### PROBLEM REQUIREMENTS
Retype the whole of the data exactly.

### RECORDS FOR THE TASK
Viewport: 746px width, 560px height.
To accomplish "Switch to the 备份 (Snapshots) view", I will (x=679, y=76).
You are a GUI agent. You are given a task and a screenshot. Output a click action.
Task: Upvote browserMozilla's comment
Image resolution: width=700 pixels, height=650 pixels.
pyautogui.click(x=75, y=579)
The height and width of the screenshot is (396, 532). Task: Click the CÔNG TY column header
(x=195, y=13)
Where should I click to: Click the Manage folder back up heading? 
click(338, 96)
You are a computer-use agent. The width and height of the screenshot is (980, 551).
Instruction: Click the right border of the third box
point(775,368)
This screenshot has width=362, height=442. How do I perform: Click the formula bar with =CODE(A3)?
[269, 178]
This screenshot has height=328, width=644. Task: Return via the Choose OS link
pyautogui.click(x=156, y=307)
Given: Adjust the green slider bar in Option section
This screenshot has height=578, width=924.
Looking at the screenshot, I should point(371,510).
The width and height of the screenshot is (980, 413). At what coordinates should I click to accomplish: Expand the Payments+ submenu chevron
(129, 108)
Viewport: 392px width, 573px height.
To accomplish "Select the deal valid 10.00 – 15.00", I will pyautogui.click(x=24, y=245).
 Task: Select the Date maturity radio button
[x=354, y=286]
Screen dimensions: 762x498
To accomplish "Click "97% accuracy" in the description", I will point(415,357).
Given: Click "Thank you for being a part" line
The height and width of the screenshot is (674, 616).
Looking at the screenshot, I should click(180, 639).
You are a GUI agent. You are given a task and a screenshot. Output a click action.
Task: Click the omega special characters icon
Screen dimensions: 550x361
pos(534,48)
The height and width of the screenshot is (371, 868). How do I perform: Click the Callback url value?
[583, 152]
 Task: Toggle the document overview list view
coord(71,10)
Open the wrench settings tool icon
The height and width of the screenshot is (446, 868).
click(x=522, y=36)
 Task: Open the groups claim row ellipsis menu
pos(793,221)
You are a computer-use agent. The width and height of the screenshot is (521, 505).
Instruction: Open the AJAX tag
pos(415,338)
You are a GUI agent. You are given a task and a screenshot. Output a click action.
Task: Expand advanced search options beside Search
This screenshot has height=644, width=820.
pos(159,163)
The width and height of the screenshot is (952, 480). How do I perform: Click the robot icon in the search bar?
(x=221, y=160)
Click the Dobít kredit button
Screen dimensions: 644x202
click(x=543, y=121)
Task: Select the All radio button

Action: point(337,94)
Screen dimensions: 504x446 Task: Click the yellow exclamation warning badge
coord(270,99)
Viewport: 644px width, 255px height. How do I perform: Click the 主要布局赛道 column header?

### TASK OUTPUT
Viewport: 746px width, 560px height.
To accomplish "Switch to the 备份 (Snapshots) view", I will (x=679, y=76).
You are a GUI agent. You are given a task and a screenshot. Output a click action.
Task: Upvote browserMozilla's comment
Image resolution: width=700 pixels, height=650 pixels.
pyautogui.click(x=75, y=579)
The height and width of the screenshot is (396, 532). Task: Click the CÔNG TY column header
(x=195, y=13)
Where should I click to: Click the Manage folder back up heading? 
click(338, 96)
You are a computer-use agent. The width and height of the screenshot is (980, 551).
Instruction: Click the right border of the third box
point(775,368)
This screenshot has width=362, height=442. How do I perform: Click the formula bar with =CODE(A3)?
[269, 178]
This screenshot has height=328, width=644. Task: Return via the Choose OS link
pyautogui.click(x=156, y=307)
Given: Adjust the green slider bar in Option section
This screenshot has height=578, width=924.
Looking at the screenshot, I should point(371,510).
The width and height of the screenshot is (980, 413). At what coordinates should I click to accomplish: Expand the Payments+ submenu chevron
(129, 108)
Viewport: 392px width, 573px height.
To accomplish "Select the deal valid 10.00 – 15.00", I will pyautogui.click(x=24, y=245).
 Task: Select the Date maturity radio button
[x=354, y=286]
Screen dimensions: 762x498
To accomplish "Click "97% accuracy" in the description", I will point(415,357).
Given: Click "Thank you for being a part" line
The height and width of the screenshot is (674, 616).
Looking at the screenshot, I should click(180, 639).
You are a GUI agent. You are given a task and a screenshot. Output a click action.
Task: Click the omega special characters icon
Screen dimensions: 550x361
pos(534,48)
The height and width of the screenshot is (371, 868). How do I perform: Click the Callback url value?
[583, 152]
 Task: Toggle the document overview list view
coord(71,10)
Open the wrench settings tool icon
The height and width of the screenshot is (446, 868).
click(x=522, y=36)
 Task: Open the groups claim row ellipsis menu
pos(793,221)
You are a computer-use agent. The width and height of the screenshot is (521, 505).
Instruction: Open the AJAX tag
pos(415,338)
You are a GUI agent. You are given a task and a screenshot. Output a click action.
Task: Expand advanced search options beside Search
This screenshot has height=644, width=820.
pos(159,163)
The width and height of the screenshot is (952, 480). How do I perform: Click the robot icon in the search bar?
(x=221, y=160)
Click the Dobít kredit button
Screen dimensions: 644x202
click(x=543, y=121)
Task: Select the All radio button

Action: point(337,94)
Screen dimensions: 504x446 Task: Click the yellow exclamation warning badge
coord(270,99)
Viewport: 644px width, 255px height. How do I perform: Click the 主要布局赛道 column header?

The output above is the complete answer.